Most marine animals have complex life cycles, with two stages, the familiar adult stage, and tiny dispersive stages (usually larvae), which disperse through the plankton. The role of these larval stages has been the subject of considerable attention from marine ecologists in the 1980s and 1990s, because populations of many species, including many commercially important ones, are limited by the recruitment of these larval stages. Recruitment of most species is also highly variable in space and time, and explaining this variability is central to explaining population fluctuations, and for resource managers to identify ways of maintaining or enhancing commercially exploited or vulnerable species. Several components of the larval period are likely to influence recruitment success, especially their dispersal during the planktonic phase, their ability to make an effective transition from larval to adult stage, and their successful establishment after this transition.
Do larval experiences in the plankton influence their success later in life?
After settling, animals must survive and grow to enter the adult population as recruits. Because the animals are still tiny, even after they settle, they suffer high mortality, so variation in their early survival might be a major contributor to variation in recruitment.

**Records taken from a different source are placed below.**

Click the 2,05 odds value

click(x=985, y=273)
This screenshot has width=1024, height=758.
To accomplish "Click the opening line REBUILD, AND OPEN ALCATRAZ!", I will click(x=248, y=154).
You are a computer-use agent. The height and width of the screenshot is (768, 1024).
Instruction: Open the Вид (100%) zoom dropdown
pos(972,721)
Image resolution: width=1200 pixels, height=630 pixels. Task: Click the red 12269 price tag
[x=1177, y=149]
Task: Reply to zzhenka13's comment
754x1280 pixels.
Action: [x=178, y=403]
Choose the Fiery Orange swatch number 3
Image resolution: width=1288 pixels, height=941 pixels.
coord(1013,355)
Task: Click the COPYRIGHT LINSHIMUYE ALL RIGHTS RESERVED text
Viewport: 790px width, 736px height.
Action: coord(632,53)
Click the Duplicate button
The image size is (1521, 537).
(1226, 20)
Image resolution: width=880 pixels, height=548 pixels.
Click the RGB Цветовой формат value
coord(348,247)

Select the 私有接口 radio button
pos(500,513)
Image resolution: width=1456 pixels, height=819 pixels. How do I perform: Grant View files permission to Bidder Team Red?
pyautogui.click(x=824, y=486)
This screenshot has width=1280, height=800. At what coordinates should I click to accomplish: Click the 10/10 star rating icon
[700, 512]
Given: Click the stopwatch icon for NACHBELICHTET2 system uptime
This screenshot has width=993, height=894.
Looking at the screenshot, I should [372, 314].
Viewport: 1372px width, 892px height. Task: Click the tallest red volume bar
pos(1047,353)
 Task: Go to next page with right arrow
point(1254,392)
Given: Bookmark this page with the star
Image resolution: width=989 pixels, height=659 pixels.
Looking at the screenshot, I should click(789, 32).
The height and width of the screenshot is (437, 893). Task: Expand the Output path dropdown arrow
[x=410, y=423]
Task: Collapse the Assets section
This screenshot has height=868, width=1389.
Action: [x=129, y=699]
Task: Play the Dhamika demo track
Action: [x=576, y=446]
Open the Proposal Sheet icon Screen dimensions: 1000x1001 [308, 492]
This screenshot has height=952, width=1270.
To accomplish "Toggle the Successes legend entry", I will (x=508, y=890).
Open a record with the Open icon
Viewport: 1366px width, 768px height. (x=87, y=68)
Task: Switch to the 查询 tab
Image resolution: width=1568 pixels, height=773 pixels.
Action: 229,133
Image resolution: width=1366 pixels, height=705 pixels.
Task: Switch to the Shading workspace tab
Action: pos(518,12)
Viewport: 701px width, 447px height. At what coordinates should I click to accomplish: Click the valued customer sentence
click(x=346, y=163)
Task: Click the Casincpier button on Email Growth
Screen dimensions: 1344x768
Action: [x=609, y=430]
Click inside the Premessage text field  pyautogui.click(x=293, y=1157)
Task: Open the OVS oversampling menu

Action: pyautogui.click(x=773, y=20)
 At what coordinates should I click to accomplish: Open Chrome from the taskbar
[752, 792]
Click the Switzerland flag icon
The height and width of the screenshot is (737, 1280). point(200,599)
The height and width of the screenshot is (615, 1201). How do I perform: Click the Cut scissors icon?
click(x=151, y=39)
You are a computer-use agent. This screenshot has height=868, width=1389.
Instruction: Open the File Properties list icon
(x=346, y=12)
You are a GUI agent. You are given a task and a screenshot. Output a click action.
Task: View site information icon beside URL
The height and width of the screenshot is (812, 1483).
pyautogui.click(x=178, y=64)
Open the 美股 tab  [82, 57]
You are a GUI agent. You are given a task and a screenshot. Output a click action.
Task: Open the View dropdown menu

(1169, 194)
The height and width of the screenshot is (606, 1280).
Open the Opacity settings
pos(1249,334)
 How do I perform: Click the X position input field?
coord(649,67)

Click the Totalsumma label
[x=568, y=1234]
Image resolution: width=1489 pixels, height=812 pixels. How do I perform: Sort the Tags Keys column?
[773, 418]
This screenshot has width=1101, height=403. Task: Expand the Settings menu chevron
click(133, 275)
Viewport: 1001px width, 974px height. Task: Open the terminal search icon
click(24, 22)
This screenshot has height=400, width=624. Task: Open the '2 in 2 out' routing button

One intriguing suggestion that has emerged in the marine ecological literature in the past few years has been the suggestion that experiences of larvae in the plankton “carry over” to affect their fate later in life. This view is in contrast to widely held earlier views that because marine animals undergo such massive tissue reorganization during metamorphosis, they start life afresh after metamorphosis.
We have shown a wide range of sources of carry over effects:
- We have provided the first demonstration that exposure to pollutants during the larval stage can have serious effects that show up months later in the adults.
- We have shown that, for a range of species, the energy resources invested in each larva by its maternal parent affects its ability to swim for sustained period, its responses to settlement cues, and its growth and survival after metamorphosis.
- In collaboration with one of the originators of the carry over hypothesis, Prof. Jan Pechenik (Tufts University), we have shown that levels of larval activity also affect juvenile performance – highly active larvae burn up energy reserves, and have little left for subsequent growth.
These results are critical elements in the emerging view that settling larvae are not a pool of very similar organisms, but a heterogenous collection reflecting parental investment, exposure to stresses, and time spent in the plankton. The work leads to the interesting prediction that variation in larval “quality” may explain significant amounts of variation in recruitment of marine animals.